### Exercise goal
Excluding every picture, print exactly the lines from the one containing "AC air filters (63, 1398)" through the end of the material below, both ends included.

### Input data
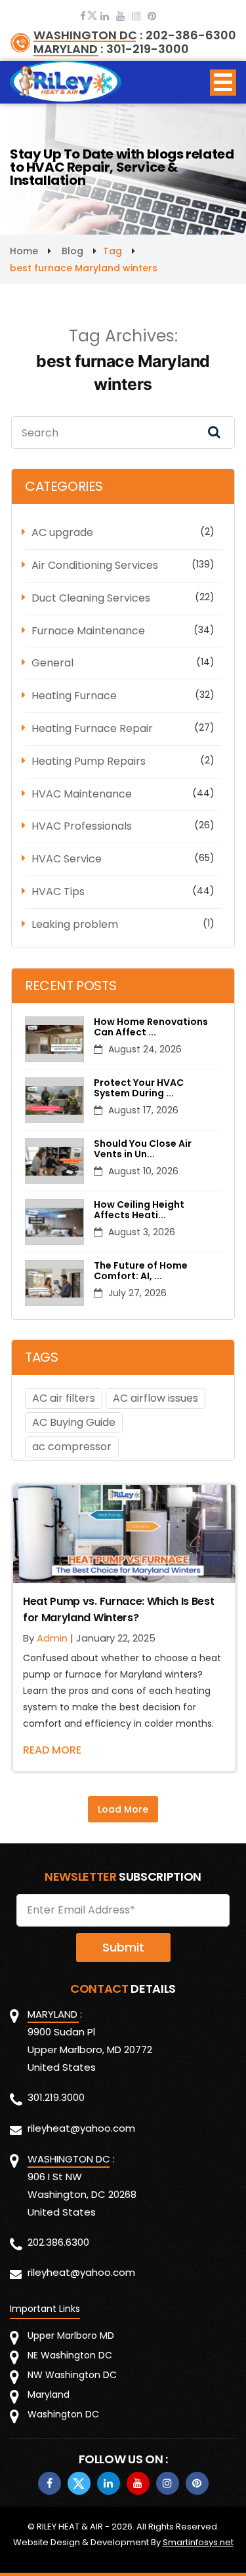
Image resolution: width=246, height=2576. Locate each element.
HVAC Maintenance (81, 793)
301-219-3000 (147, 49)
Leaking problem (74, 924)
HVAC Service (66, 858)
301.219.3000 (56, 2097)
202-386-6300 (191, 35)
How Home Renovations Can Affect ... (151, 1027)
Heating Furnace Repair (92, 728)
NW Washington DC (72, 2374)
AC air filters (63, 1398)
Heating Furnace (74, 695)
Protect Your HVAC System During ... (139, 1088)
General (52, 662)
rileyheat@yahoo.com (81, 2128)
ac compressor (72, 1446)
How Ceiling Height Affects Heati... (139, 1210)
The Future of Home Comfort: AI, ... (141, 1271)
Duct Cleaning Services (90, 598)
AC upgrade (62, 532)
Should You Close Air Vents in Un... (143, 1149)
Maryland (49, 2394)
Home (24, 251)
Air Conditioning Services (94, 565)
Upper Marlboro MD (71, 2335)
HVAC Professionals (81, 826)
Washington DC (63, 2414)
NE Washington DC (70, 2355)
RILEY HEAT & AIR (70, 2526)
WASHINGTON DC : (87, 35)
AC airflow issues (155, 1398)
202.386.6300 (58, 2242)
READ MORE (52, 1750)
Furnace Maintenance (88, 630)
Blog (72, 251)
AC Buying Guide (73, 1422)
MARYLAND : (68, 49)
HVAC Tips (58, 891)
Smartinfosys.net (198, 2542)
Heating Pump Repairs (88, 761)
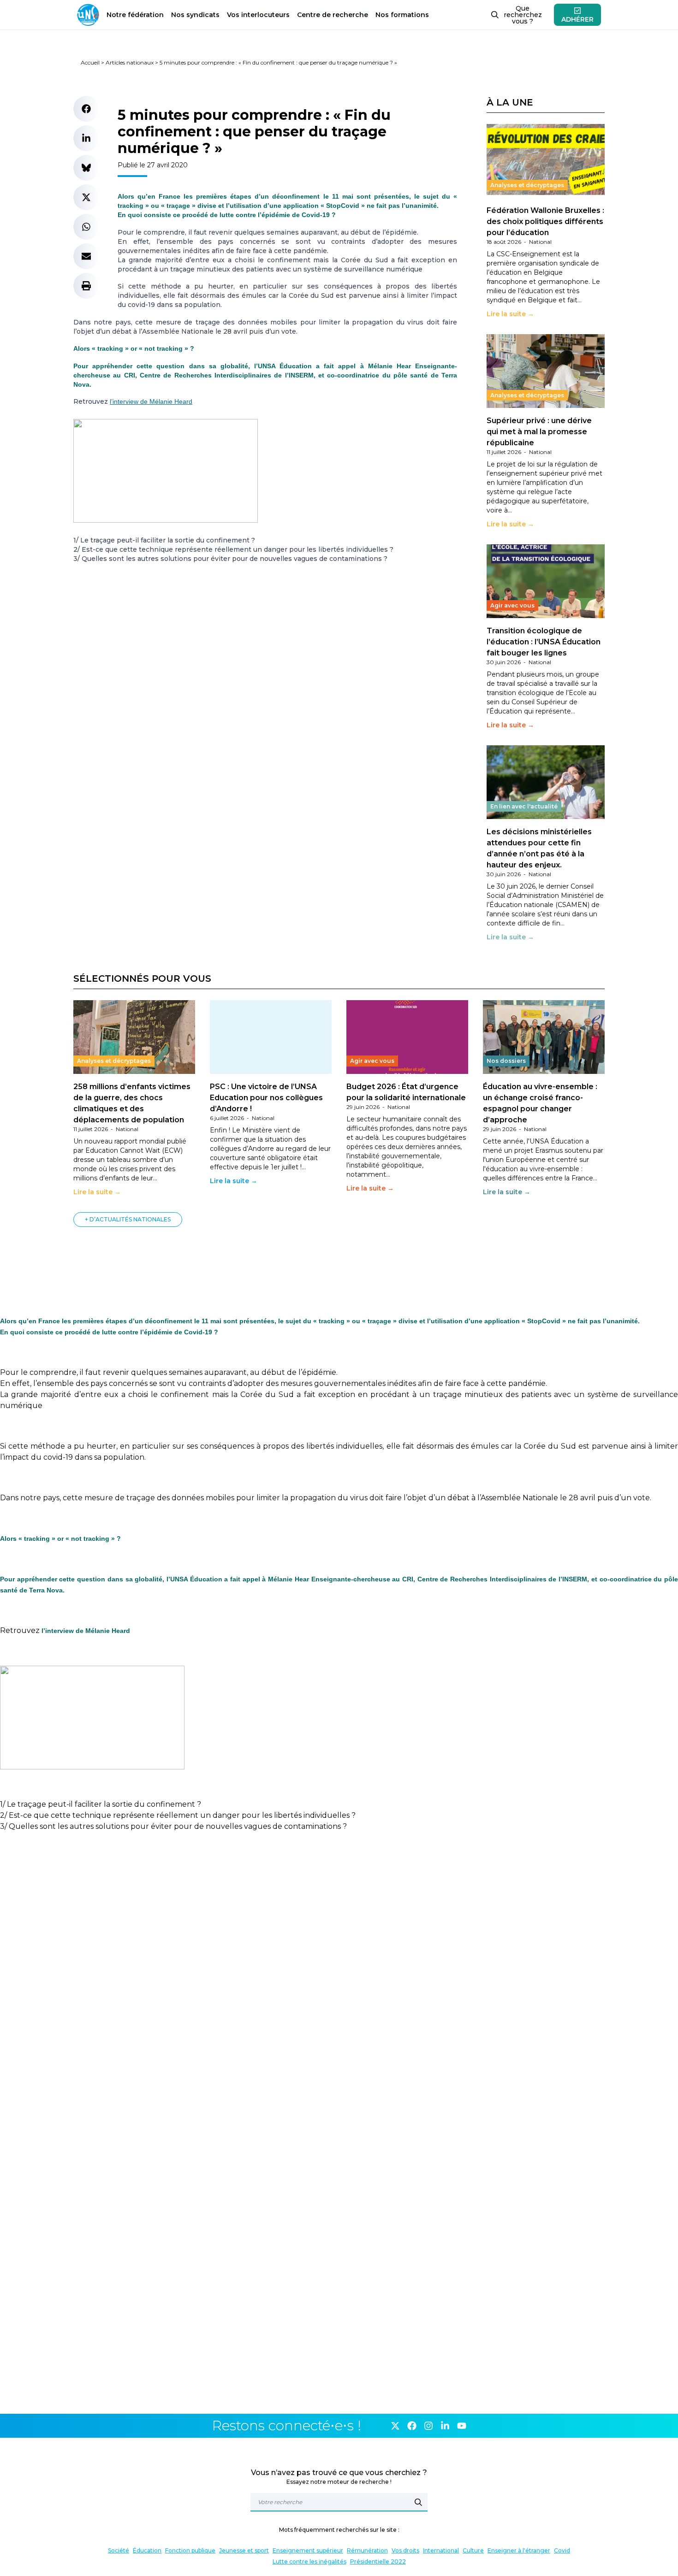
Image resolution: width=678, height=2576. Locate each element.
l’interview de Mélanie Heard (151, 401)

### Task answer
AC air filters (63, 1398)
Heating Furnace (74, 695)
Protect Your HVAC System During ... (139, 1088)
General (52, 662)
rileyheat@yahoo.com (81, 2128)
ac compressor (72, 1446)
How Ceiling Height Affects Heati... (139, 1210)
The Future of Home Comfort: AI, ... (141, 1271)
Duct Cleaning Services (90, 598)
AC upgrade (62, 532)
Should You Close Air Vents in Un... (143, 1149)
Maryland (49, 2394)
Home (24, 251)
Air Conditioning Services (94, 565)
Upper Marlboro MD (71, 2335)
HVAC Professionals (81, 826)
Washington DC (63, 2414)
NE Washington DC (70, 2355)
RILEY HEAT & AIR (70, 2526)
WASHINGTON DC : (87, 35)
AC airflow issues (155, 1398)
202.386.6300 (58, 2242)
READ MORE (52, 1750)
Furnace Maintenance (88, 630)
Blog (72, 251)
AC Buying Guide (73, 1422)
MARYLAND : (68, 49)
HVAC Tips (58, 891)
Smartinfosys.net (198, 2542)
Heating Pump Repairs (88, 761)
Image resolution: width=678, height=2576. Locate each element.
l’interview de Mélanie Heard (151, 401)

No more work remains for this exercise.